C'est, du moins, ce qu'il me sembla raisonnable de penser, lorsque des perles vint chatouiller l'extrémité de mes prunelles à peine tirées du sommeil. Une profonde nostalgie se mêlait à l'angoisse perpétuelle qui nouait mes entrailles, et ravivait les mémoires désormais absurdes de mes précédentes aventures.


Ces mois, bercés des innombrables découvertes de ce monde, m'apparaissaient dénués de sens, à présent que j'en avais effleuré le terme ; ma seule famille emportée, sinon corrompue par la faveur des abysses dont elle avait clamé l'indiscutable légitimé. Ces souvenirs, dont je chérissais hypocritement la valeur, s'écroulaient à même la perte de la seule personne dont je ne m'étais jamais soucié – et je maudissais ces pensées, cet égoïsme comme ravage de ma seule bonté, comme l'éventualité qu'ils deviennent un tant soit peu sincères.

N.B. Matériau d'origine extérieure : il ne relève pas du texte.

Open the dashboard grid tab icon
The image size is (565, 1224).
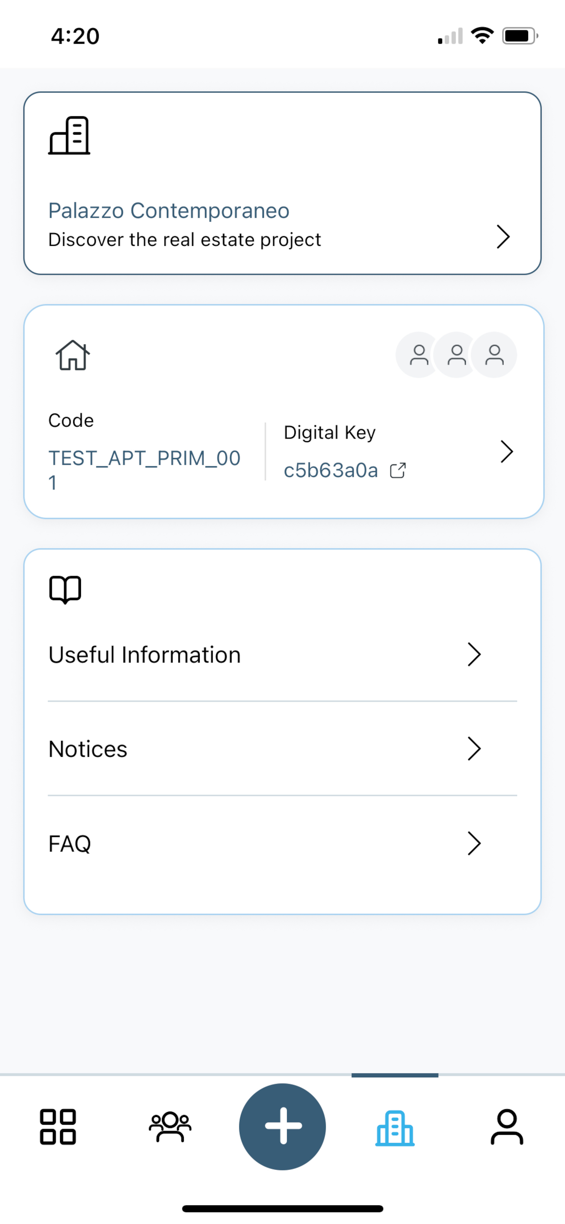[x=58, y=1127]
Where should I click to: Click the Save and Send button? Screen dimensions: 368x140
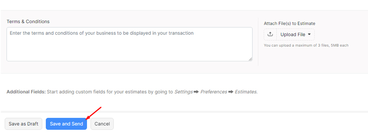(x=66, y=124)
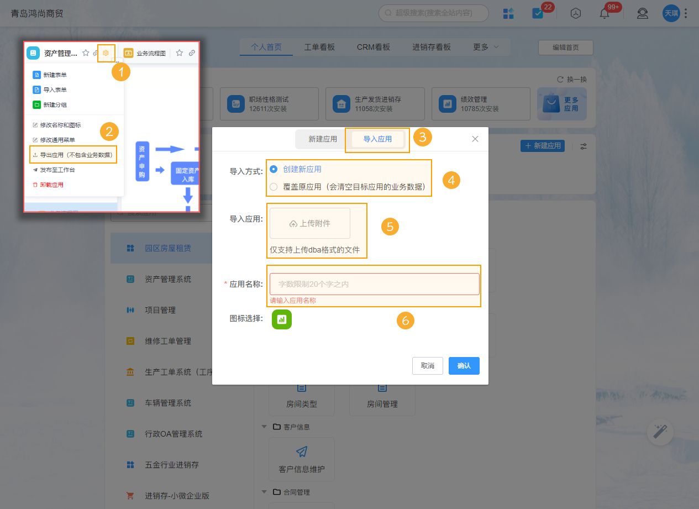The height and width of the screenshot is (509, 699).
Task: Toggle the star favorite on 资产管理
Action: 86,53
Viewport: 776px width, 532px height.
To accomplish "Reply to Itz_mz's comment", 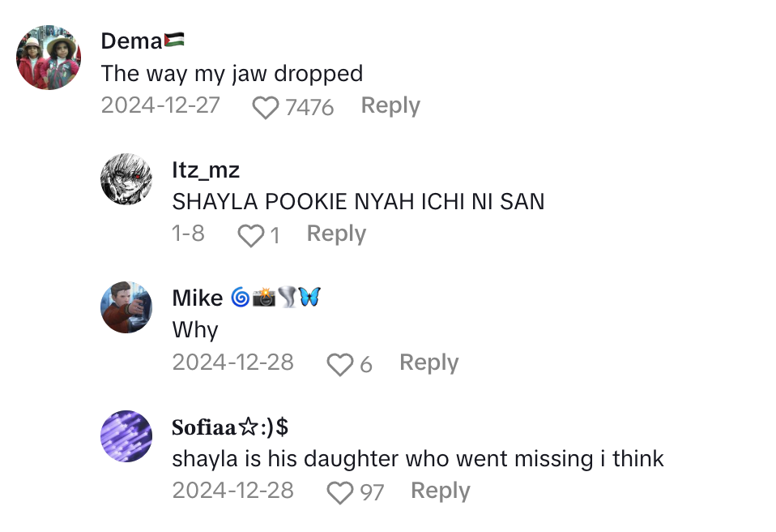I will (336, 234).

Et pourtant, mon voyage se devait de continuer. Mon voyage, tout futile que mes avides sentiments le forçaient à devenir, s'inscrivait au cœur de ses sibyllines intentions, et que j'aspirais plus que jamais à comprendre.


« Arriver à destination n'est pas ce qu'il y a de plus important. Avant que ton voyage ne se termine, ouvre grand les yeux et observe davantage le monde autour de toi... »


Un vent, si abrupt qu'il me parut rieur, secoua la fenêtre entrouverte de ma modeste chambre. Et tandis que les paroles de Venti me revenaient en tête, j'appréhendais cette sagesse avec une prudence nouvelle : toute doucereuse que me demeurait son image, j'y associais désormais la vision horrifique de sa statue enchaînée, et souillée d'une aura putride.


La Mort, ni plus ni moins.


Un frisson ébranla mon échine, et me força à quitter mon lit.


Il me fallait comprendre. Et, à ce titre, une seule personne – entité, du moins – semblait à même de répondre à mes questions. Par chance, ou peut-être n'était-ce là que l'expérience du voyageur, j'occupais le luxe modéré des chambres de l'auberge Wangshu, et près de laquelle j'aspirais à le trouver.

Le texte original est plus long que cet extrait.